Sull’aggravante di cui art. 61 c.p., n. 1, è stato ineccepibilmente ritenuto che la contesa tra l’ O. e la vittima sia intervenuta per motivi connessi al commercio di una partita di stupefacente, secondo quanto dallo stesso imputato riferito, e quindi di natura abietta, atteso che la spinta al delitto ha avuto origine da un reato e dunque si configura come espressione di un sentimento spregevole, consistente nella determinazione ad uccidere pur di conseguire il prezzo del turpe mercato (Sez. 1^ 19.12.2001, n. 12473 , Vaccaro).

Detto ciò va aggiunto che l’aggravante testè trattata e ritenuta è incompatibile con l’invocata attenuante della provocazione, sul presupposto che non possono coesistere due stati d’animo contrastanti, dei quali l’uno esclude l’ingiustizia dell’azione dell’antagonista (Cass.

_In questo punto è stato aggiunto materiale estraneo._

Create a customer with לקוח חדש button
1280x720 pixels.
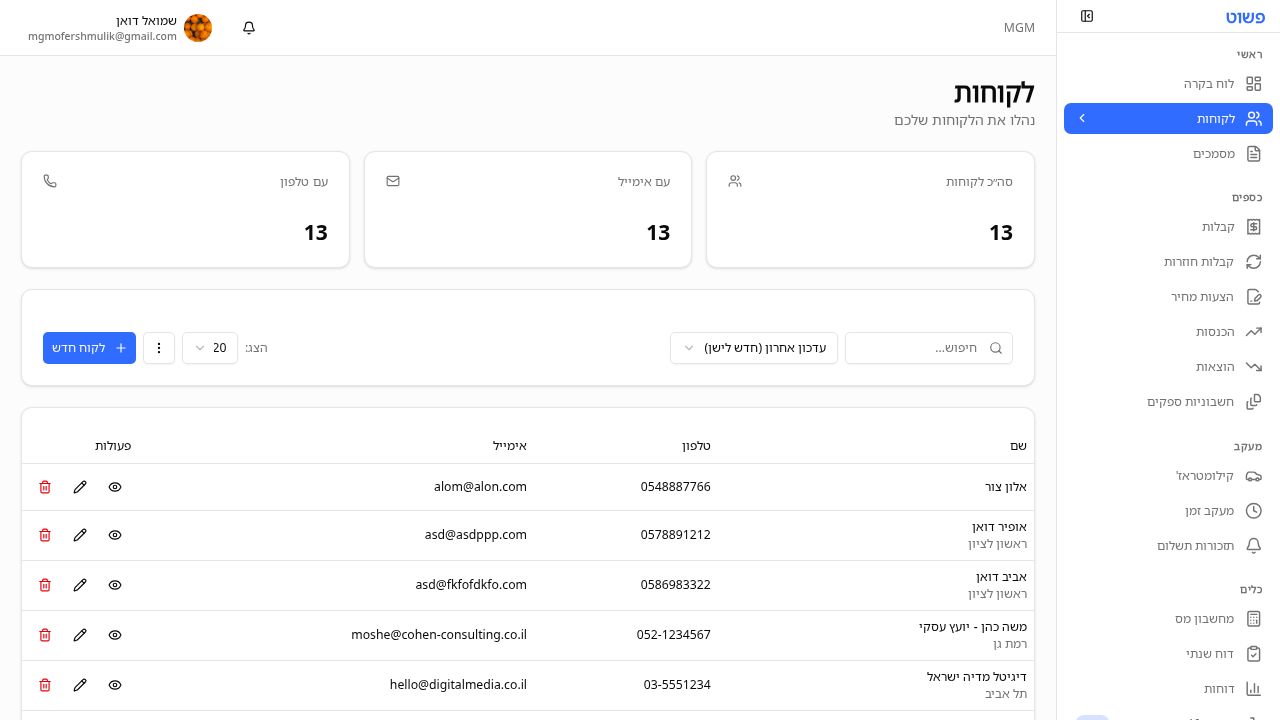pos(89,347)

Sez. 5^, 26.1.2010, n. 17686, Matei), con il che ancora deve ritenersi corretta la valutazione dei giudici di merito sul punto.

Quanto infine alla doglianza sulla mancata motivazione sulla misura della pena, deve essere sottolineato che la Corte territoriale ha – contrariamente a quanto sostenuto dalla difesa- ancorato la sua valutazione alla incapacità di autocontrollo manifestata dall’imputato, al precedente registrato per reato in materia di stupefacente, al fatto di avere l’ O. commesso il reato per motivi legati a questo illecito commercio, quadro questo che ha offerto ampia ragione dell’intervenuta inflizione di pena superiore al minimo edittale. Nessun deficit motivazionale è quindi apprezzabile nella sentenza impugnata.

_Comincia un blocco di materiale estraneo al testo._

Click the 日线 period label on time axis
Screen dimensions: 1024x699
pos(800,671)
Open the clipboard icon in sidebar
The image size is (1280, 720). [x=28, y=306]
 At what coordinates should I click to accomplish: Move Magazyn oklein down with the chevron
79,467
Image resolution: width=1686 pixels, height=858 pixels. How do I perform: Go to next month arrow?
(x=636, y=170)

Si impone quindi la dichiarazione di inammissibilità del ricorso ; a tale declaratoria, riconducibile a colpa del ricorrente , consegue la condanna al pagamento delle spese del procedimento e di somma che congruamente si determina in Euro 1000,00 a favore della cassa delle ammende , giusto il disposto dell’art. 616 c.p.p., così come deve essere interpretato alla luce della sentenza della Corte Costituzionale n. 186/2000.

P.Q.M.

Dichiara inammissibile il ricorso e condanna il ricorrente al pagamento delle spese processuali ed al pagamento della somma di Euro 1.000,00 alla cassa delle Ammende.

Testo non ufficiale. La sola stampa del bollettino ufficiale ha carattere legale.